Today, the Washington Post’s Jennifer Rubin highlighted Herschel Walker’s campaign missteps and troubled past, which are concerns shared by Georgia Republicans about the Trump-tapped candidate. Read the highlights below:

The Youngkin playbook won’t work for Herschel Walker

Washington Post, Jennifer Rubin, 11/29/21

  • These Trump-backed candidates are a far cry from the amiable family man and business tycoon that Glenn Youngkin presented himself as during his successful run for Virginia governor. The Republican did so while managing to keep Trump at arm’s length. His sunny disposition and adept maneuvering convinced voters he would not be a Trump clone. But that approach cannot work if the candidate has serious personal flaws.
  • Herschel Walker is a case in point. The Associated Press reported in October: The candidate has admitted to violent urges in his 2008 book “Breaking Free,” which disclosed that he had been diagnosed with dissociative identity disorder.
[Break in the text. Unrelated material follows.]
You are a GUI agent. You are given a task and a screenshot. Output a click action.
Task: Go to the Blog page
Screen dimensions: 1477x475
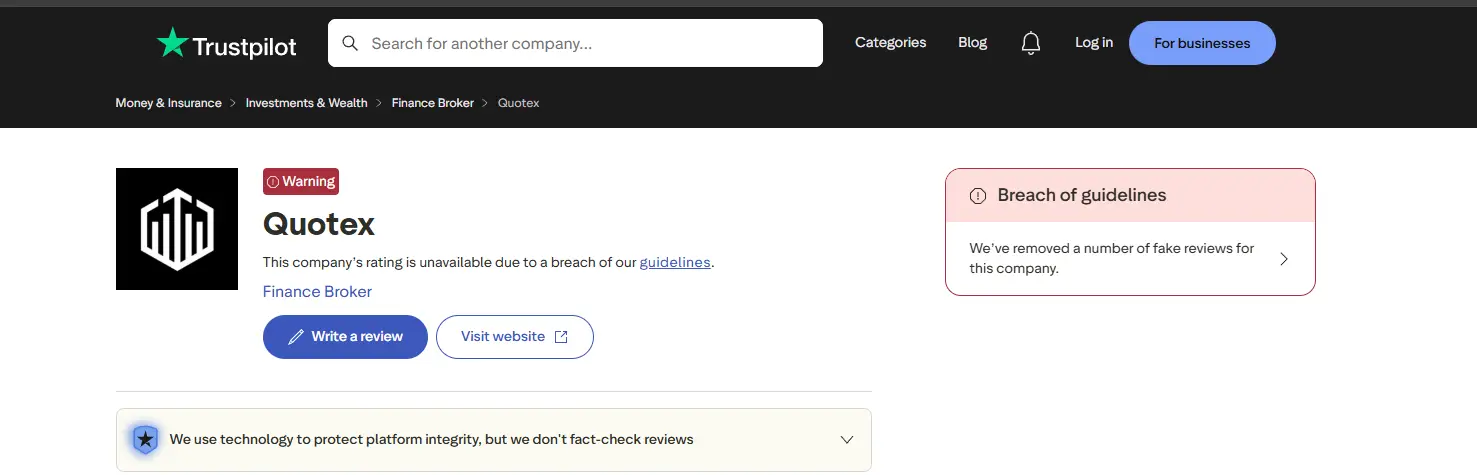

But Walker’s violent behavior continued well after 2001, when he said Christian faith and therapy helped him turn his life around, according to court records obtained by The Associated Press.
  • Walker’s ex-wife, Cindy Grossman, noted his outbursts in their divorce proceedings, telling of “physically abusive and threatening behavior.” In 2005, four years after she had sued for divorce, Grossman returned to court for a protective order after Walker repeatedly voiced a desire and an intent to kill her and her boyfriend.
  • As late as 2012, Walker allegedly threatened his girlfriend that he “blow her head off” and then commit suicide if she broke up with him.
  • Only in today’s GOP, with Trump as the cult leader, could such a candidate get the backing of a former president and Senate Minority Leader Sen. Mitch McConnell (R-Ky.), who momentarily expressed discomfort with Walker before caving to Trump.
  • One of Walker’s primary opponents, Georgia Agriculture Commissioner Gary Black, called Walker’s background “disqualifying.” 
  • The Atlanta Journal-Constitution reported last month: “I do not believe that this type of behavior that Herschel admitted to is going to outweigh the damage and the horror of the abuse of women,” he said, later questioning how the GOP can ask “women or anyone else” to vote for Walker.
  • Walker, a novice candidate, has predictably avoided the mainstream media. But that tactic has not helped him avoid devastating criticism for fanning the “big lie” that the 2020 election was stolen. His evasive campaigning also failed to shield him from blistering condemnation after he failed to immediately condemn the use of a swastika in the Twitter profile of a supporter who was hosting a fundraiser for him. (He was later forced to distance himself from the imagery and the supporter.) This is the GOP’s favored candidate in Georgia’s Senate race running against civil rights advocate Sen. Raphael G. Warnock.
  • Candidate selection matters in Senate contests. In 2010, Republicans flubbed a chance to win a Senate majority thanks to tea party candidates such as Ken Buck in Colorado, Christine (“I’m not a witch”) O’Donnell in Delaware and Sharron Angle in Nevada (remembered fondly by Democrats for her nonstop gaffes). They pleased the radical GOP base, but they were thumped in the general election. And in 2012, Missouri Republican Todd Akin’s comment about “legitimate rape” helped pad the Democrats’ majority in the Senate.
  • Complying with the MAGA leader’s direction on candidate selection just might cost McConnell a shot at regaining the Senate — a fitting penalty for the party’s Senate “leader” who never could lead his caucus to definitively reject the instigator of a violent insurrection.